Monday, October 13, 2008

Politicians Giving Away More Of Your Money

One of the types of bills I am most disappointed to see appear on the floor of the House is a bill that makes a seemingly small but expansive change in the way an incentive program or tax credit give away is allotted to some special interest somewhere. I believe that most legislators have no clue about the identity of the special interest or group that is set to benefit from the change but are simply asked to support the bill in the name of economic development.

Over the past few years any number of programs have popped up that give away your money to any number of entities that will benefit from the special consideration of one of these incentive programs.

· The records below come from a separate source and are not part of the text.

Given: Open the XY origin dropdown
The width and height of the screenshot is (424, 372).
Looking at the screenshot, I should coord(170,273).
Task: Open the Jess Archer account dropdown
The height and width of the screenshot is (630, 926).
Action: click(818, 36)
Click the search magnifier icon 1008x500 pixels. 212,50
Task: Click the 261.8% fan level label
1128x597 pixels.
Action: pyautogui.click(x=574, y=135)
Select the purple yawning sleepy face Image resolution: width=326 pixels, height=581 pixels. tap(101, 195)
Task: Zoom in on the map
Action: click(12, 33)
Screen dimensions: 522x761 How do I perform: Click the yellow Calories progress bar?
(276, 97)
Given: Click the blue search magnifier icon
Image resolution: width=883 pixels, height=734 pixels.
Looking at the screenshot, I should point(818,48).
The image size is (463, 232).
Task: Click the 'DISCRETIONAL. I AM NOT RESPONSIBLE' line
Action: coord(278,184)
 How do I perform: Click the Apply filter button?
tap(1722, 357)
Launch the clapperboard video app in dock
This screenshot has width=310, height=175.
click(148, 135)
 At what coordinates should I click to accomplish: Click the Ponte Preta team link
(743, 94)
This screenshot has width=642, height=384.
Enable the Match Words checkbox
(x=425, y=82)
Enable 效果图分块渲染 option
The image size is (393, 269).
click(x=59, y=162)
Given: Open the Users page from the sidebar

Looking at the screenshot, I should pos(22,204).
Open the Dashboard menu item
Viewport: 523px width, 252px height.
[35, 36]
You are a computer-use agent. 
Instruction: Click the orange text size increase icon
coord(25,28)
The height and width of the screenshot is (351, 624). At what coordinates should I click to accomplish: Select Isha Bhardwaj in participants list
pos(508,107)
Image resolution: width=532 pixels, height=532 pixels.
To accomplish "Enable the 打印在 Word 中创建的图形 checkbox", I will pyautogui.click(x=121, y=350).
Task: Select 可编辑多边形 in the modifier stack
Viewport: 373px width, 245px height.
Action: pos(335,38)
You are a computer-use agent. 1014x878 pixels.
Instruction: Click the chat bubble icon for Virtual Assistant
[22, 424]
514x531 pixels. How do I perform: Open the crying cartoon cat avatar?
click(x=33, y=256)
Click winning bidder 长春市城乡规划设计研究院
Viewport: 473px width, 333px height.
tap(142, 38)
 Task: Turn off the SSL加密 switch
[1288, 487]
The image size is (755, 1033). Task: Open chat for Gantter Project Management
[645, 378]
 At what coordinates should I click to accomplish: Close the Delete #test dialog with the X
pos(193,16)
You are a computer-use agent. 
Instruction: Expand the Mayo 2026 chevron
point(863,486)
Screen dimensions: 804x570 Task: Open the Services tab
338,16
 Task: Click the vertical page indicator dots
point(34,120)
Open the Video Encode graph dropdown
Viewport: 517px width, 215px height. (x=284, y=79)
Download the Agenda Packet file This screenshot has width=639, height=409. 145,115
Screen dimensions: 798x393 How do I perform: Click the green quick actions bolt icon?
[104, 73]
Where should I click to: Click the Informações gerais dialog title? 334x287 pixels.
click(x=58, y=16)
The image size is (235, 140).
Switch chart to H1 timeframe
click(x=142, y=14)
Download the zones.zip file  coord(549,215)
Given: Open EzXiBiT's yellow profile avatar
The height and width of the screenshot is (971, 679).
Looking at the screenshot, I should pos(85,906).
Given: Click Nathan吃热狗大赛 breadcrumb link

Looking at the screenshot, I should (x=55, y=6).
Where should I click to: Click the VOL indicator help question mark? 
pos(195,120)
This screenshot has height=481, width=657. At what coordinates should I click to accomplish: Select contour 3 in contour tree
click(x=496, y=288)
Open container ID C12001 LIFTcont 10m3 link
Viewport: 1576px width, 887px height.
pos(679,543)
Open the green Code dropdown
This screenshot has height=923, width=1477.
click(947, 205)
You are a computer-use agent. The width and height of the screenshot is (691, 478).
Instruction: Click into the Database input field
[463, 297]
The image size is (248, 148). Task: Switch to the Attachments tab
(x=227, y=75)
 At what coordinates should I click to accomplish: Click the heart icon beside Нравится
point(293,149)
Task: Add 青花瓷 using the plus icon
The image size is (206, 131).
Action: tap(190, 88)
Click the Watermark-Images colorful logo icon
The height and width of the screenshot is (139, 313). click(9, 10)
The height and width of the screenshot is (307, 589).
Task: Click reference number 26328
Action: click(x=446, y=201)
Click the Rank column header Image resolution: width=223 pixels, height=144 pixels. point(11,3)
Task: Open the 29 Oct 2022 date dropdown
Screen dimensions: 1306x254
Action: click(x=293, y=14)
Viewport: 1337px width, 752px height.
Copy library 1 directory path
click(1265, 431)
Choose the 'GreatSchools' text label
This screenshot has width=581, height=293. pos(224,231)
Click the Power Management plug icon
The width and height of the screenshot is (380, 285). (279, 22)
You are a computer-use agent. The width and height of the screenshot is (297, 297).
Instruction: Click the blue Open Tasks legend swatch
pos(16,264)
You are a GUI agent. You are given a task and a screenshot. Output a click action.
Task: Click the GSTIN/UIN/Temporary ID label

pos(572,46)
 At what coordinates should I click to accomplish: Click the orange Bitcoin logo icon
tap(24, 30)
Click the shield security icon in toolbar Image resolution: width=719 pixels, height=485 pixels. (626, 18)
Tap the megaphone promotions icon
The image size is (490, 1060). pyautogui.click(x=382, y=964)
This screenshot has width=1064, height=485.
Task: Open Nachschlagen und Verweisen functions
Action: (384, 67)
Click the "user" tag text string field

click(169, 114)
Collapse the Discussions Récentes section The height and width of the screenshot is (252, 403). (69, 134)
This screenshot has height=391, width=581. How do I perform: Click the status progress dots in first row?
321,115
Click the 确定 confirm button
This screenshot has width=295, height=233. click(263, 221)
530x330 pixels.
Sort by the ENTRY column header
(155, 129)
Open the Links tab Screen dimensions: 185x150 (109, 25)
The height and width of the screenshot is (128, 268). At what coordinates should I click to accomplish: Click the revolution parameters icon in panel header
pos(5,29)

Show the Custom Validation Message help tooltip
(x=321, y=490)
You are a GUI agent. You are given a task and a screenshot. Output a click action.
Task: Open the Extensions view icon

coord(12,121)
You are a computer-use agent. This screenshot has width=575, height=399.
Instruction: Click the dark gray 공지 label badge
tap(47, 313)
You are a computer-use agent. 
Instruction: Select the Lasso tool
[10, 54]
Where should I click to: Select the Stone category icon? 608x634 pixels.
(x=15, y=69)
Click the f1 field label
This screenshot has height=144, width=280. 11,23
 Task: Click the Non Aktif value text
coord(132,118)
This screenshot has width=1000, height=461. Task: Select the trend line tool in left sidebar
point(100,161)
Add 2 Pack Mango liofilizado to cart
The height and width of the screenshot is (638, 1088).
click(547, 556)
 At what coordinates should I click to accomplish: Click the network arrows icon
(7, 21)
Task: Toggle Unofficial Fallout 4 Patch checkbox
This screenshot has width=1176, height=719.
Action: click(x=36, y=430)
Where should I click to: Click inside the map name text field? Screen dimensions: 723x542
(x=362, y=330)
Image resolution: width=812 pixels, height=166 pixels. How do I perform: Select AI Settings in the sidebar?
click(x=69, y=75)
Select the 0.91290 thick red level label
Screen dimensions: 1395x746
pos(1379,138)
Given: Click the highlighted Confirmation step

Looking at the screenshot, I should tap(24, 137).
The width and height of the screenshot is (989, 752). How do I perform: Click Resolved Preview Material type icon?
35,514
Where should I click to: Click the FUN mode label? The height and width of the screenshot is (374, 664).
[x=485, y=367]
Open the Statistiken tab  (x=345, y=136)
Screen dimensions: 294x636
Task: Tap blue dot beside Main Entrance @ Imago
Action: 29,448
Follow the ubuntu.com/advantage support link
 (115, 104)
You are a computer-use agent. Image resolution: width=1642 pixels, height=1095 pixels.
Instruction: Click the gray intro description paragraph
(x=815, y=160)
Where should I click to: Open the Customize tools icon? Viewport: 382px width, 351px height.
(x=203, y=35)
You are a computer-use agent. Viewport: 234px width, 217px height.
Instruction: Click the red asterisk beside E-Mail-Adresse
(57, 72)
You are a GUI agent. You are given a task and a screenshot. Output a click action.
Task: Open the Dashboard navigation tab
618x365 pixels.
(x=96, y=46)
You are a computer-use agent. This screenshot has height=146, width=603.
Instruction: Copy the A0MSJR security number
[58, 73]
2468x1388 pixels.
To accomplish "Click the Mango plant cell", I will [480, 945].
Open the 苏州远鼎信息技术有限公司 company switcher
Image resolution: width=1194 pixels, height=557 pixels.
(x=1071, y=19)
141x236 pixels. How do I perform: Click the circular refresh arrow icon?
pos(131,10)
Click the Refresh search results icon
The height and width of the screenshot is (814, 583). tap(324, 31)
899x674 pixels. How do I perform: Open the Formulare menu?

The programs are usually created in the name of economic development which means it is very hard for most legislators to vote against them and run the risk of being seen as anti-growth.

Now, these programs appear to be slowly expanding to include more and more special interests. These groups are no doubt willing to invest in the lobbyists and build relationships with legislators in order to be successful in expanding these programs to include themselves.

I feel that Oklahoma's elected officials are putting us on a dangerous road down a path where anyone who can afford a high price lobbyist can create a special program that provides their specific interest with financial gain at the expense of the average taxpayers who are unknowingly forced to carry the burden of paying for these pay outs.

These programs essentially bypass the people's right as customers in the free market to determine who the winners and losers of the business world are and risks placing government bureaucrats and centralized planners in the position of determining who will benefit from the special programs.

And, with a lack of public transparency it seems there are a multitude of possible abuses that can occur as millions of dollars of tax credits appear to be distributed with little to no public awareness of who is receiving these credits and how they are being used.

I have always felt that in order for Oklahoma to compete with neighboring states such as Texas for economic growth it is important that many of Oklahoma's growth punitive taxes such as the personal income tax or the tax on capital gains should be greatly reduced or eliminated.

Unfortunately, as special interests are allowed to build holes into the tax code to provided targeted benefits in the name of economic development the harder it will become for Oklahoma to enact comprehensive tax reform. This is because a large and powerful constituency will be developed in order to maintain the big government status-quo and keep the targeted incentives in place.

A recently released report from the Tax Foundation demonstrates what is at stake. In their annual rankings the Foundation declared Oklahoma to have moved up to having the 19th highest tax burden in the United States. Oklahoma's tax burden ranking has steadily increased over the past 30 years. In 1977 Oklahoma ranked 42nd in terms of the level of state and local taxation. Now we rank 19th.

This high level of taxation does not provide incentive for growth. This is no doubt partly why Oklahoma's per capita income is one of the lowest in the nation. Despite all of good intentions of those who wish to grow our state by offering massive incentive programs I believe that Oklahoma will grow much more successfully if we reverse course and follow a path of less taxation.